‘I’m no longer a victim’

I have been participating in psychotherapy for four and a half
years. It is open-ended and I consider myself so fortunate to have
had this sustained opportunity. I have been using adult mental
health services for nearly 30 years and psychotherapy was never put
forward as an option before. Medication, electroconvulsive therapy,
in-patient and community care had all been explored.

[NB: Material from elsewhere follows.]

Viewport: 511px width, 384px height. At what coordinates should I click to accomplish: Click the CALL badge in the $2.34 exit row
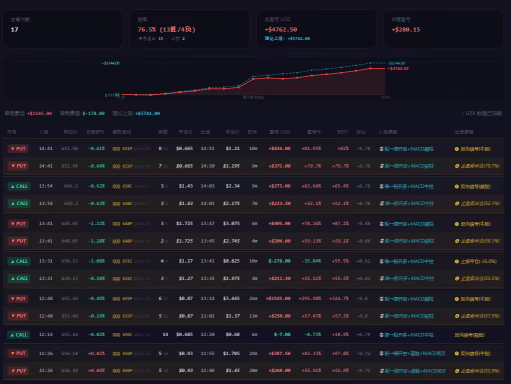19,186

The chance to have psychotherapy arose through the child and
family consultation service where my 13-year-old son David has been
receiving care and therapy for attention deficit hyperactivity
disorder since he was four. While attending the service with him
one day, I was told psychotherapy was available for me. I entered
into it feeling scared but it has been a most rewarding although
often painful, experience.

Through psychotherapy, I have become aware of my defences,
insecurities, feelings, fears and very low self-esteem that have
patterned and impeded my life. I have faced up to many of my early
life experiences, some of which I had repressed. These include
early childhood to late adolescent sexual, physical and emotional
abuse by my father, and being raped by a stranger in my
mid-twenties. Emotional abuse permeated my life until recently and
I have begun to distance myself from it.

People now say to me I am a very different person. Now I wear my
confident “I can” hat and have learned I am not a total waste of
space or an “all bad” person who bears guilt for everything. Fears
and apprehensions no longer totally control my life.

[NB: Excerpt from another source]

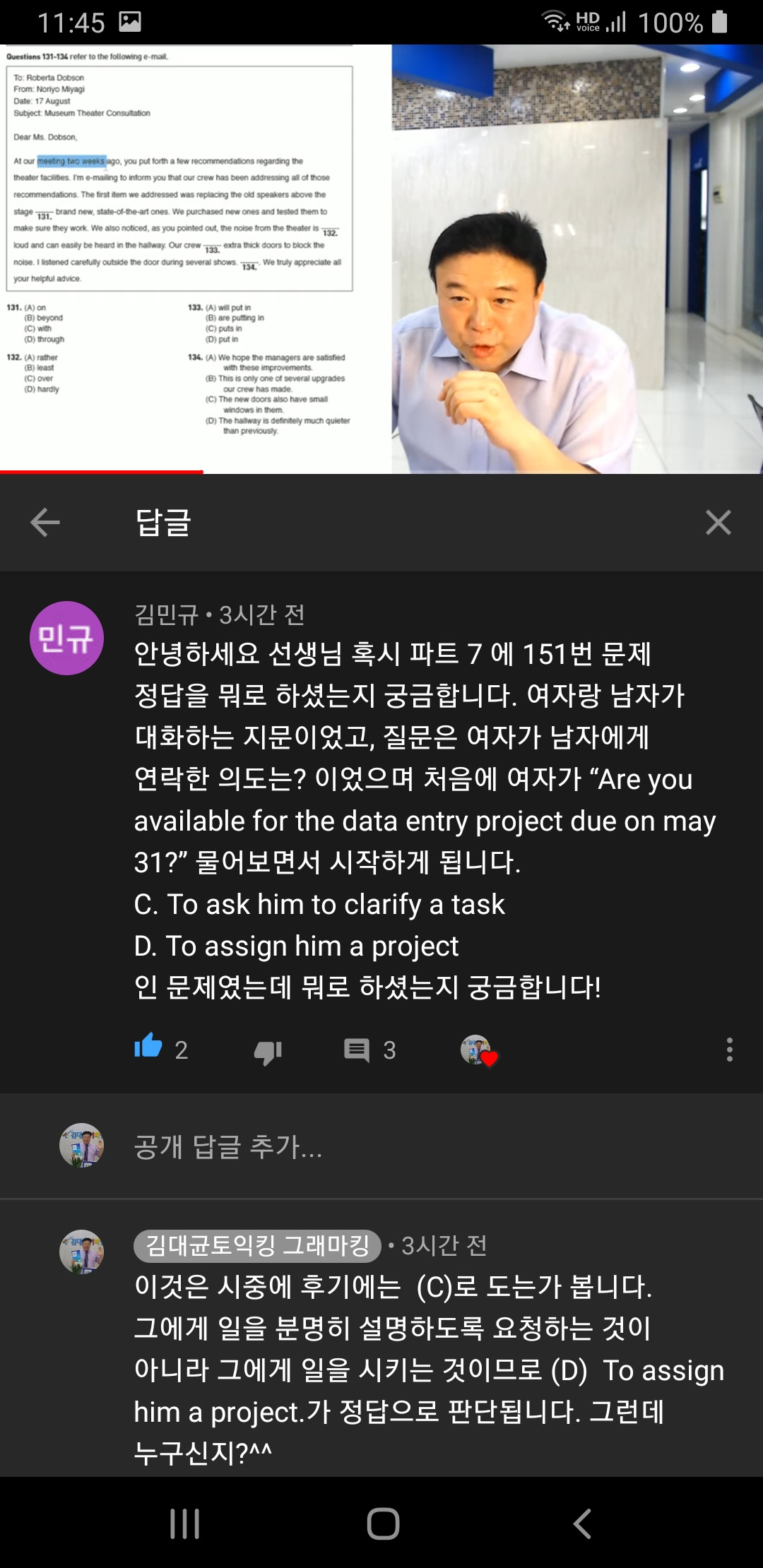Open the comment reply count icon
The width and height of the screenshot is (763, 1568).
357,1050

I have found inner freedom through positive self-development and
the experience of consistent, ongoing support, understanding and
acceptance. My inner and outer world has opened up. For most of my
life, I thought I was empty, devoid of feelings and a failure. I
felt I was entirely blameworthy for my own numbness.

Now I experience a whole range of human feelings and can show
these to others – especially my husband, my son and 17-year-old
daughter. I enjoy my humanity, appreciate my strengths and am able
to identify with the feelings of others. Sometimes I even offer
others support and understanding. I am a whole person with good,
and less good traits, and I accept responsibility for both.

I no longer feel like I’m a victim. I see new
opportunities and feel like an achiever, especially within my
voluntary and paid mental health work. I experience and enjoy all
relationships and especially have found new fulfilment as a wife
and mother. Psychotherapy has encouraged and enabled me to have an
insight into what I can positively offer my children and my
relationships with them are beginning to bear fruit.

I am not the timid, blocked off soul I always was. I can examine
my newly recognised emotions and defences and challenge them.
Instead of always putting a lid on my feelings, I have learned to
look at them first. The quality of my life has been greatly
enhanced by psychotherapy. Special thanks go to Elizabeth, my
psychotherapist.

Andrea Phillips is a mental health service
user.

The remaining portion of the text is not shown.